Flat Chance: Losing Belly Fat Quickly

Dr. Christopher McGowan
December 13, 2021

Having a few extra pounds around the middle is something that happens to many of us as we age. Almost as sure as it is that you might gain a few extra pounds, you will probably want to drop them quickly to fit into a favorite pair of jeans or look a little better in some summer fashion. 

Most weight gain happens slowly, but there is temptation to want to lose weight fast. As is often the case in life, slow and steady wins the race. Quick ways to drop weight usually come with dangerous downsides, but working hard and picking the right exercises can bring lasting results in less time than you might think. 

How Can I Lose Tummy Fat Fast?

Conventional wisdom has long suggested that cardio workouts and crunches are the best ways to lose belly fat. New research has shown that while cardio helps, there are other ways to burn fat fast. Keeping your heart rate high is important for fat loss, so you don’t have to spend half your day running to melt away the pounds. High intensity interval training or HIIT workouts are some of the best exercises for quickly losing fat. 

Full body exercises that engage multiple muscle groups in both the upper and lower body are the best ways to burn stomach fat. If you are looking for a flat stomach, you are going to have to build muscle throughout your body. Core exercises are important, but engaging your legs and glutes will burn significantly more calories than just adding more reps on push-ups and crunches.

How Can I Lose My Belly Fat in 10 Days?

Rapid fat loss may be a tantalizing concept, but quickly dropping pounds is rarely a safe way to lose weight or keep it off. The amount of fat you can safely lose in 10 days is very small, but you can use that time to build habits and start a workout program that can bring results over time. 

If you want to lose some extra pounds and keep them off, you will need to spend time doing exercises that safely raise your heart rate and build muscle to help you keep extra body fat at bay. Keeping your body fat percentage low by balancing cardiovascular activities, lifting weights, and eating a healthy, high-protein diet will give you the best chance of losing weight in a healthy manner.

HIIT Workouts for Weight Loss

HIIT workouts can be difficult for beginners, as many of them require you to build a base of strength and maintain proper technique so you don’t risk injuring yourself. Exercises like burpees or mountain climbers can be very hard at first if you have never worked out before, but working with a coach or athletic trainer can help you find a way to modify exercises until you build the base of strength you need to perform the movements correctly. 

Abdominal muscles were always considered important for belly fat loss workouts, but with HIIT workouts and strength training, it is even more important to strengthen your abs and lower back. Core strength is important for everything from push-ups to lunges. When you first begin exercising, even a few repetitions can be enough to tire your core muscles, which can cause your form to break down, increasing your chances of injury. This is why it is important to focus on building strength slowly. 

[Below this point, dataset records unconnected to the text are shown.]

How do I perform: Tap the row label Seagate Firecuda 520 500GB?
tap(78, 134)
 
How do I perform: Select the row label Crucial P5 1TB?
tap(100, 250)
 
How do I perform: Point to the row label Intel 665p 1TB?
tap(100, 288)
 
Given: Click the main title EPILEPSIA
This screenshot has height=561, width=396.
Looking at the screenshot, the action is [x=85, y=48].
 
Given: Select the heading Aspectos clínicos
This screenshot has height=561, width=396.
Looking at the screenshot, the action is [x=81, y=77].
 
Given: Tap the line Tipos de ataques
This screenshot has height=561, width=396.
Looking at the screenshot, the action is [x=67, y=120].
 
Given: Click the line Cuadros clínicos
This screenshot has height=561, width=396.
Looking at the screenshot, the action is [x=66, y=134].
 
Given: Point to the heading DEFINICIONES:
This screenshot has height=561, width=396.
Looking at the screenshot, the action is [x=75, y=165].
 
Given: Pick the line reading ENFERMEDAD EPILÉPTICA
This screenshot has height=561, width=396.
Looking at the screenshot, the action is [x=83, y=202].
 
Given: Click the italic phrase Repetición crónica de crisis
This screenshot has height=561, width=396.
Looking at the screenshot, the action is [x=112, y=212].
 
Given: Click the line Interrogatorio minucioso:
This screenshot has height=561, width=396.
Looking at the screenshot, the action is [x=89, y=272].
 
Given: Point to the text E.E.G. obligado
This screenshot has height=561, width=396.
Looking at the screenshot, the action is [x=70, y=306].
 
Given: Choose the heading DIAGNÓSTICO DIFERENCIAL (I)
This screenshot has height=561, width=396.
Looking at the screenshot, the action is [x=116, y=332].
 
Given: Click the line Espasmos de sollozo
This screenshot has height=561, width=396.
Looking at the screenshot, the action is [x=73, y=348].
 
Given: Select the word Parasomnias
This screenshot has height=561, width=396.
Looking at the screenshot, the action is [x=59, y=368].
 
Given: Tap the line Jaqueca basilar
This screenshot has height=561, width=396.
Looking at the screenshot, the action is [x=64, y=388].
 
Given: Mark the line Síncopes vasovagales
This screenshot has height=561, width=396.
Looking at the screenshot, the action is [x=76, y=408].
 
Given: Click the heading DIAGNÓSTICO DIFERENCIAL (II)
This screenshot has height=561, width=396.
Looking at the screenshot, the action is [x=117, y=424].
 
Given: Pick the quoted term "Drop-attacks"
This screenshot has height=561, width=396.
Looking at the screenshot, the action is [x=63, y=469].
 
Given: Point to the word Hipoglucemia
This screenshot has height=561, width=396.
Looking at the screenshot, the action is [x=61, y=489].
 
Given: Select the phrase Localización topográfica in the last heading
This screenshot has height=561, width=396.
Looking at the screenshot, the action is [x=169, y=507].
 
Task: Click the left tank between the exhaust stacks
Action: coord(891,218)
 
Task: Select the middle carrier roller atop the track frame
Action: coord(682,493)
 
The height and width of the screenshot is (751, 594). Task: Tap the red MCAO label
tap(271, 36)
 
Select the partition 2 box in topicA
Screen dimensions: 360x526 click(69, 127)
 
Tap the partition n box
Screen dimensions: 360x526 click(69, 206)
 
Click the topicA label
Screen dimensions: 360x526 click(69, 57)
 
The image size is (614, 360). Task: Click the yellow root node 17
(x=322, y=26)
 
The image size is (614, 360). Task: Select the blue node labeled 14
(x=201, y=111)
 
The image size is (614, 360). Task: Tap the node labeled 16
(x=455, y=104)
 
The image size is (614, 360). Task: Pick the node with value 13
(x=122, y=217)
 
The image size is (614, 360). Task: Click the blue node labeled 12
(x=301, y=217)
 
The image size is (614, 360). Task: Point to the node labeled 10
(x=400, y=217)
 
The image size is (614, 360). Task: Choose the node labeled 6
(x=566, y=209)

If you do not have a history of working out regularly, starting with a small number of push-ups, sit-ups, and plank position holds can begin strengthening your abdominal muscles and obliques that are necessary for helping prevent the injury or back pain that can happen to people who begin a workout routine but haven’t strengthened their core muscles enough to support more advanced exercises.

It is also important to warm up properly before you begin a HIIT workout. This can involve some low-intensity cardio exercise to get your heart rate up, which will also burn calories. From there, beginning with some push-ups or a few reps of static exercises such as holding a plank position can warm up the muscles in your arms and back before you start doing more dynamic exercises. Some people will also incorporate jumping jacks as a way to keep their heart rate high before they dive into a full body workout. 

One of the great things about high intensity interval training is that it involves both your lower and upper body, and it can be done as a home workout. For people who don’t have access to a gym, you can find ways to burn belly fat from the comfort of your home. 

One thing to be aware of if you are trying to lose belly fat is that not all abdominal fat is the same as fat stored elsewhere on the body. If you have certain medical conditions or you are experiencing high levels of stress, your body can add more visceral fat around your waistline. This fat can be harder to lose than the subcutaneous fat stored elsewhere on the body.  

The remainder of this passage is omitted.